Material shown:
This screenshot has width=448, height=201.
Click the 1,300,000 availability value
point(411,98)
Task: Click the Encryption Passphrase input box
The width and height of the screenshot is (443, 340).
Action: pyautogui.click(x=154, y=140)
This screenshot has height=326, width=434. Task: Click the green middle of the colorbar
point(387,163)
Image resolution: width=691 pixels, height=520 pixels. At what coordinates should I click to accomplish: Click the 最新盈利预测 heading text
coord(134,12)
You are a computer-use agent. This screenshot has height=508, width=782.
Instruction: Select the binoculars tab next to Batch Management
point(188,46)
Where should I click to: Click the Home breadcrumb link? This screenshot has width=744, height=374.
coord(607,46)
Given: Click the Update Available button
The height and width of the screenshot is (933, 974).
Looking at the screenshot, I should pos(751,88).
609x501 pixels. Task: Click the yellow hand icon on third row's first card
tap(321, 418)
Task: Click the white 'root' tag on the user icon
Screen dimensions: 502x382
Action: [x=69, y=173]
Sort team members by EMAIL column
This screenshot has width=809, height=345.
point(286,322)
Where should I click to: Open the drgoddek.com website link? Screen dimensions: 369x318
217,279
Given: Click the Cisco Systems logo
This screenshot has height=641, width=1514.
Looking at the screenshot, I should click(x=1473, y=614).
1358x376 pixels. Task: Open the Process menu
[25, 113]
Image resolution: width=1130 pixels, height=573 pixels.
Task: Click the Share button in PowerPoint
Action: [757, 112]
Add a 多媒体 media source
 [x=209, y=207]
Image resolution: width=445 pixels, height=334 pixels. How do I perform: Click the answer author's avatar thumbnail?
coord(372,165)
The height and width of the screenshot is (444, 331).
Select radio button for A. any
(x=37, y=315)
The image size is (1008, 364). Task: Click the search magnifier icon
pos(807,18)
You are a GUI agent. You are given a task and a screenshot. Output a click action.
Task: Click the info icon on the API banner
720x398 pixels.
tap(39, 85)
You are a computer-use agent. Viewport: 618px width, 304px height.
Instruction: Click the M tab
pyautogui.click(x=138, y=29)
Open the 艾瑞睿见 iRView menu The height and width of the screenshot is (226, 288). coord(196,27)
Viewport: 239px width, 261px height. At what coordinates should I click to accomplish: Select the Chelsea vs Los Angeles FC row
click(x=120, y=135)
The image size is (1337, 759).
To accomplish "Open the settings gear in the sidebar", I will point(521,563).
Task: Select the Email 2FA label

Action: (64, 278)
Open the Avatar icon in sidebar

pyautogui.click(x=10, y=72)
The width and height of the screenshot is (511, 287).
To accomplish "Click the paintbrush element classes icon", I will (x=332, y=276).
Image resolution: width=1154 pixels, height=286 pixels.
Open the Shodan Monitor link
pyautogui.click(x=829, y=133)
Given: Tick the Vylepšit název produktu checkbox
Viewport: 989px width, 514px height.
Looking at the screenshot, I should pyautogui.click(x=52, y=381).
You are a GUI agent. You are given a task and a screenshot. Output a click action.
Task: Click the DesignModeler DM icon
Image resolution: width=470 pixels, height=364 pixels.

Assigned task: Word for word, copy the listing above in its entirety.

Task solution:
This screenshot has width=448, height=201.
Click the 1,300,000 availability value
point(411,98)
Task: Click the Encryption Passphrase input box
The width and height of the screenshot is (443, 340).
Action: pyautogui.click(x=154, y=140)
This screenshot has height=326, width=434. Task: Click the green middle of the colorbar
point(387,163)
Image resolution: width=691 pixels, height=520 pixels. At what coordinates should I click to accomplish: Click the 最新盈利预测 heading text
coord(134,12)
You are a computer-use agent. This screenshot has height=508, width=782.
Instruction: Select the binoculars tab next to Batch Management
point(188,46)
Where should I click to: Click the Home breadcrumb link? This screenshot has width=744, height=374.
coord(607,46)
Given: Click the Update Available button
The height and width of the screenshot is (933, 974).
Looking at the screenshot, I should pos(751,88).
609x501 pixels. Task: Click the yellow hand icon on third row's first card
tap(321, 418)
Task: Click the white 'root' tag on the user icon
Screen dimensions: 502x382
Action: [x=69, y=173]
Sort team members by EMAIL column
This screenshot has width=809, height=345.
point(286,322)
Where should I click to: Open the drgoddek.com website link? Screen dimensions: 369x318
217,279
Given: Click the Cisco Systems logo
This screenshot has height=641, width=1514.
Looking at the screenshot, I should click(x=1473, y=614).
1358x376 pixels. Task: Open the Process menu
[25, 113]
Image resolution: width=1130 pixels, height=573 pixels.
Task: Click the Share button in PowerPoint
Action: [757, 112]
Add a 多媒体 media source
 [x=209, y=207]
Image resolution: width=445 pixels, height=334 pixels. How do I perform: Click the answer author's avatar thumbnail?
coord(372,165)
The height and width of the screenshot is (444, 331).
Select radio button for A. any
(x=37, y=315)
The image size is (1008, 364). Task: Click the search magnifier icon
pos(807,18)
You are a GUI agent. You are given a task and a screenshot. Output a click action.
Task: Click the info icon on the API banner
720x398 pixels.
tap(39, 85)
You are a computer-use agent. Viewport: 618px width, 304px height.
Instruction: Click the M tab
pyautogui.click(x=138, y=29)
Open the 艾瑞睿见 iRView menu The height and width of the screenshot is (226, 288). coord(196,27)
Viewport: 239px width, 261px height. At what coordinates should I click to accomplish: Select the Chelsea vs Los Angeles FC row
click(x=120, y=135)
The image size is (1337, 759).
To accomplish "Open the settings gear in the sidebar", I will point(521,563).
Task: Select the Email 2FA label

Action: (64, 278)
Open the Avatar icon in sidebar

pyautogui.click(x=10, y=72)
The width and height of the screenshot is (511, 287).
To accomplish "Click the paintbrush element classes icon", I will (x=332, y=276).
Image resolution: width=1154 pixels, height=286 pixels.
Open the Shodan Monitor link
pyautogui.click(x=829, y=133)
Given: Tick the Vylepšit název produktu checkbox
Viewport: 989px width, 514px height.
Looking at the screenshot, I should pyautogui.click(x=52, y=381).
You are a GUI agent. You are given a task and a screenshot. Output a click action.
Task: Click the DesignModeler DM icon
Image resolution: width=470 pixels, height=364 pixels.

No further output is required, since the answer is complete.